“UNA CASA DI BAMBOLA” - Traduzione, adattamento e regia di Andrée Ruth Shammah

Al Teatro Bellini di Napoli dal 21 al 26 Febbraio
 
servizio di Andrea Fiorillo
 
 
Napoli - Torna a Napoli, ed ancora una volta al Teatro Bellini, l’attore Filippo Timi, protagonista insieme a Marina Rocca, della messinscena di Una Casa di Bambola, rilettura del testo di Ibsen, con la traduzione, l’adattamento e la regia di Andrée Ruth Shammah.

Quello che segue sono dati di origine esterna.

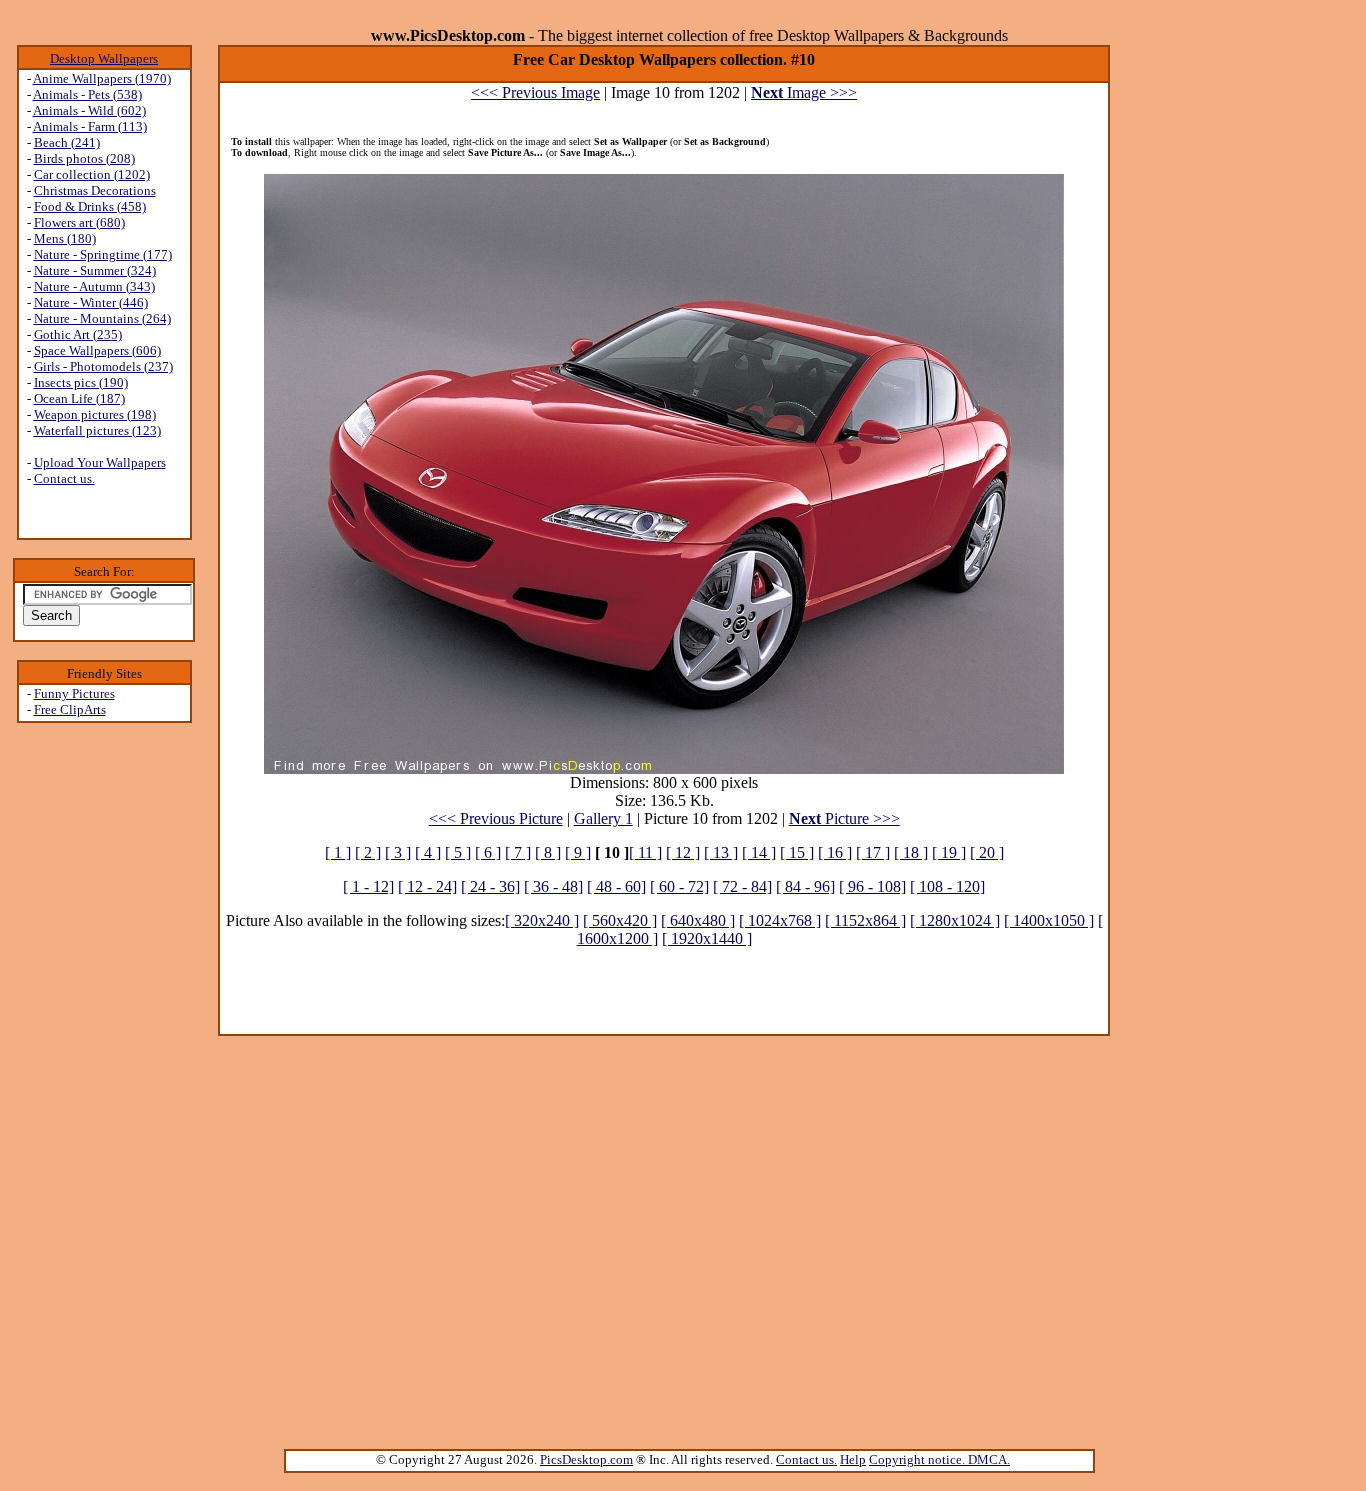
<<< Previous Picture (496, 818)
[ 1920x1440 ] (707, 938)
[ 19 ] (949, 852)
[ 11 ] (645, 852)
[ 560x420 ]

In scena dal 21 al 26 febbraio, il notissimo testo dell’autore norvegese, ruota intorno alla protagonista femminile, Nora, che appare, al principio, come una donna che si comporta al pari di una bambina capricciosa, che gioca e si diverte, fino a rifiutare i ruoli imposti dalla società tardo ottocentesca. Gramsci nel 1917 vedeva nella rivolta di Nora Helmer, incosciente e determinata, la possibilità di un’elevazione morale da parte della donna, immagine stessa di un processo rivoluzionario che stava modificando profondamente il sentire degli esseri umani. Dopo aver passato una vita intera in una casa dorata, costruita ad hoc perché immagine di una presunta felicità, la giovane Nora abbandona questo luogo che non sente più adeguato alle sue esigenze, per “entrare” nel mondo, e provare ad educare se stessa alla vita vera. Una donna che si fa essere libero ed indipendente, in un momento storico dove lo spirito rivoluzionario aleggiava prepotentemente, senza aver ancora trovato il modo per rendersi palese.
Questa è però solo una prima, ormai lontana, lettura di un testo che ancora oggi si rende attualissimo, perché è ormai da tempo che ci si chiede quanto, veramente, Nora sia prigioniera di questa realtà e quanto invece del suo atteggiamento sia mosso da un personale tornaconto, da una comodità che la “bambola” accetta perché cosi vuole che sia, perché cosi lei decide che debba essere.
Ed è questa la versione che sceglie la regista Shammah, una rilettura nella quale nulla viene dato per scontato, soprattutto la buona fede di Nora, che ci mostra completamente spogliata dei connotati della vittima, nell'inedito ruolo di vera manipolatrice della vicenda, di burattinaia che muove i fili degli uomini che la circondano, non a caso tutti interpretati da un solo attore, Filippo Timi, che diventa immagine dell’intero genere umano di sesso maschile, in qualche modo accomunato a quello, “contro” cui infine si rivolta Nora.
Gli attori, la cui prova è sempre equilibrata rispetto agli umori dei personaggi che si modificano durante la lunga messa in scena, si muovono in un interno che rimanda chiaramente a quelle leziose “case di bambola” ottocentesche. Lo spazio, creato da Gian Maurizio Fercioni, che si avvale degli elementi di Barbara Petrecca e dei meravigliosi costumi di Fabio Zambernardi e Lawrence Steele, diventa immagine stessa di una prigione dorata, di un luogo costruito per la comodità, dove regna una presunta felicità, uno spazio che si deve abbandonare quando il gioco però è giunto al termine.
Grandi applausi sul finale per uno spettacolo che sembra raccontare quanto poco abbiamo imparato, e quanta strada ancora ci sia da fare per trovare quella libertà che non parli più di genere, ma di esseri umani in quanto tali.